Let $E$ be the splitting field of $f(x)=x^4-x-2 $ over $\mathbb{Z_3}$ determine $[E:\mathbb{Z_3}]$ and factor $f(x)$ in linear factors in $E[x]$
It's clear that $2$ is a root of $f(x)$ in $\mathbb{Z_3}$, hence we can write $f(x)=(x-2)(x^3+2x^2+x+1)$ in $E[x]$, I'm unsure how I could go on from here since the cubic we got it's not easily factorable, it should have a real root and two complex conjugate solutions.
How can I determine $[E:\mathbb{Z_3}]$? and how could I factor further? The solution presented on the notes where I found the exercise states the following factorization: $f(x)=(x-2)(x-\alpha)(x-\alpha^3)(x-\alpha^9)$ where $\alpha$ is a root of $x^3+2x^2+x+1$
I assume that $\mathbb{Z}_3$ refers to the finite field with $3$ elements. First show that $g=x^3+2x^2+x+1$ is irreducible. Note that it is a degree $3$ polynomial, so it is sufficient to show that it has no roots (in $\mathbb{Z}_3$).

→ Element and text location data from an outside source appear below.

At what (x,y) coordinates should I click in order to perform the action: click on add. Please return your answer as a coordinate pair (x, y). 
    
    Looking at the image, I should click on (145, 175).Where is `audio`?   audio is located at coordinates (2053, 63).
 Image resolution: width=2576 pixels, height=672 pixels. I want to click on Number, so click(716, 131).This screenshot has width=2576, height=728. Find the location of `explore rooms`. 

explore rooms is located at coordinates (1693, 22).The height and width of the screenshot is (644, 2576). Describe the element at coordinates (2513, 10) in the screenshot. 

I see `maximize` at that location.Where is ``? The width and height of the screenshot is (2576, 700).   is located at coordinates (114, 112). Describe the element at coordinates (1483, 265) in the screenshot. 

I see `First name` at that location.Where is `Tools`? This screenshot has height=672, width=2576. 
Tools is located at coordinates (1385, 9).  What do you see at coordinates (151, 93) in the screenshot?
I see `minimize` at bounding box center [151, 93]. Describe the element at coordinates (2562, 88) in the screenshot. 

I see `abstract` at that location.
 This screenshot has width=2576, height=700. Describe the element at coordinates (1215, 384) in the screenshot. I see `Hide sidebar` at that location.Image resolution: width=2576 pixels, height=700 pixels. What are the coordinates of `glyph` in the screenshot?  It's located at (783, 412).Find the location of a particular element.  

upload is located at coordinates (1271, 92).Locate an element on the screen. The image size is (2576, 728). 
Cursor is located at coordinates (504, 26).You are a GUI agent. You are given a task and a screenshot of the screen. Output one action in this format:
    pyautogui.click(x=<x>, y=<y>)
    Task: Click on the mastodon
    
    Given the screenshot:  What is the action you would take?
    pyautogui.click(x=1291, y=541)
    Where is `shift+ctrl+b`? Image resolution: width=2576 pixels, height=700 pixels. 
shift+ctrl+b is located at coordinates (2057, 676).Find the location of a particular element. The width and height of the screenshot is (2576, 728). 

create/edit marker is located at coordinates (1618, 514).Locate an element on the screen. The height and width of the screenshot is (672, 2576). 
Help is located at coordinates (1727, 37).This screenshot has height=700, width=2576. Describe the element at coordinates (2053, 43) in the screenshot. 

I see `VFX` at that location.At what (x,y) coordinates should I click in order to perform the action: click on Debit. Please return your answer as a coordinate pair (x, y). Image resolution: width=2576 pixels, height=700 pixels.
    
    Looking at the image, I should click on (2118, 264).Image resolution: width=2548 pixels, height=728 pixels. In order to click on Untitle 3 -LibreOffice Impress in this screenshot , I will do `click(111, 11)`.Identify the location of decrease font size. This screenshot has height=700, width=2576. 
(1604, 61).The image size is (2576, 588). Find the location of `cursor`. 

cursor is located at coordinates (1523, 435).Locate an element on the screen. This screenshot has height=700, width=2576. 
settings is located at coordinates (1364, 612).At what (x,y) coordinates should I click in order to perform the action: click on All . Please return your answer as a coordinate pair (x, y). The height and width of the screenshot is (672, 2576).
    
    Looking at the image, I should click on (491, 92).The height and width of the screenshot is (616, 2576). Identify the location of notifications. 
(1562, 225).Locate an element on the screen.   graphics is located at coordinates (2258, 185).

So you know there is a degree $3$ extension of $\mathbb{Z}_3$ in which $g$ has a root $\alpha$. Now show that this is already a splitting field of $g$ and therefore a splitting field of $f$ and determine the conjugates of $\alpha$ in order to factor $f$. Hint for this part: Extension of finite fields are Galois-extensions. What is the Galois group?